Funk: Zur Minimierung von Risiken und Bußgeldern sind stets Maßnahmen zur Gewährleistung der Vertraulichkeit und IT-Sicherheit notwendig. Hierzu zählen die Begrenzung von Datenraumzugängen, die Verschlüsselung der Datenübermittlung, die Verpflichtung zur Datenlöschung im Fall abgebrochener Verhandlungen sowie die Verwendung von marktüblichen Firewalls. Zudem muss mit Datenraumanbietern, insbesondere wenn deren Sitz oder Server außerhalb der EU liegt, Rücksprache bezüglich der Einhaltung der DSGVO gehalten werden.

DB: Warum ist die Prüfung der Datenschutz-Compliance beim Zielunternehmen so wichtig?

Funk: Die Komplexität der neuen Datenschutzvorschriften stellt für viele Unternehmen eine erhebliche Herausforderung dar.
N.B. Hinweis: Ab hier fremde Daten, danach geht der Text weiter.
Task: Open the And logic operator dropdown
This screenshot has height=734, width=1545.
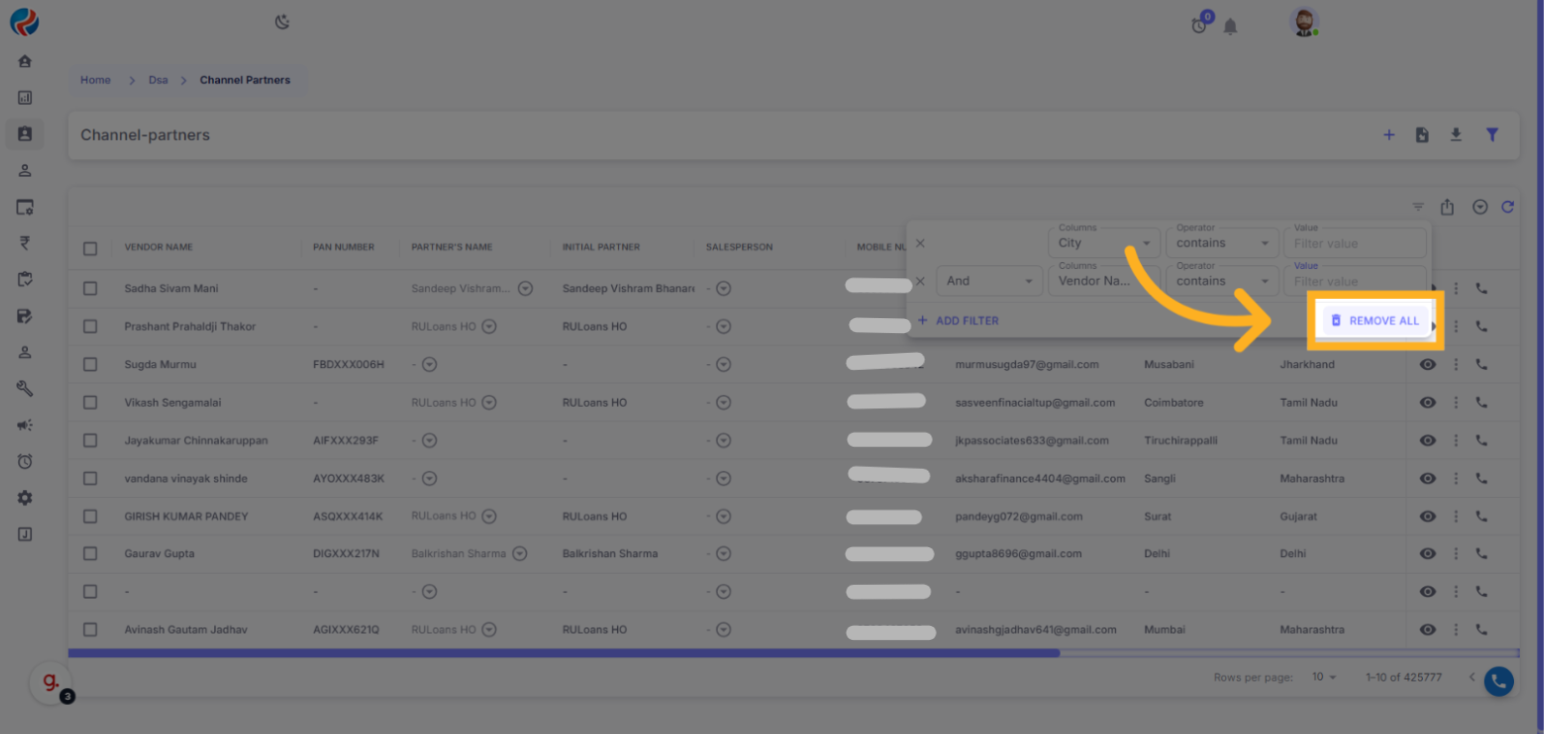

Auch wenn die meisten Unternehmen DSGVO-Compliance-Projekte durchgeführt haben, sind circa 30 Prozent der deutschen Unternehmen nach eigener Einschätzung noch nicht DSGVO-konform.

Grau: Schon wegen der deutlich verschärften Datenschutzsanktionen und der öffentlichen Aufmerksamkeit sollte jede Due Diligence die Datenschutz-Compliance deshalb in den Fokus nehmen.

DB: Jeder weiß, wenn Datenschutzvorgaben missachtet werden, drohen drakonische Bußgelder. Welche Risiken gibt es noch?

Funk: Neben den massiv erhöhten Bußgeldern sollten die weitreichenden Befugnisse der Aufsichtsbehörden im Blick behalten werden, die unter anderem Informationsrechte, Zugangsrechte zu Servern und Geschäftsräumen sowie das Recht zur Beschränkung oder gar zum Verbot rechtswidriger Datenverarbeitungsvorgänge umfassen. Daneben gibt es zivilrechtliche Folgen, zum Beispiel Ansprüche der betroffenen Personen auf Ersatz materieller und immaterieller Schäden. Besonders krasse Fälle von Datenschutzverstößen sind zudem strafbar.

Herr Funk und Herr Grau – vielen Dank für das Interview!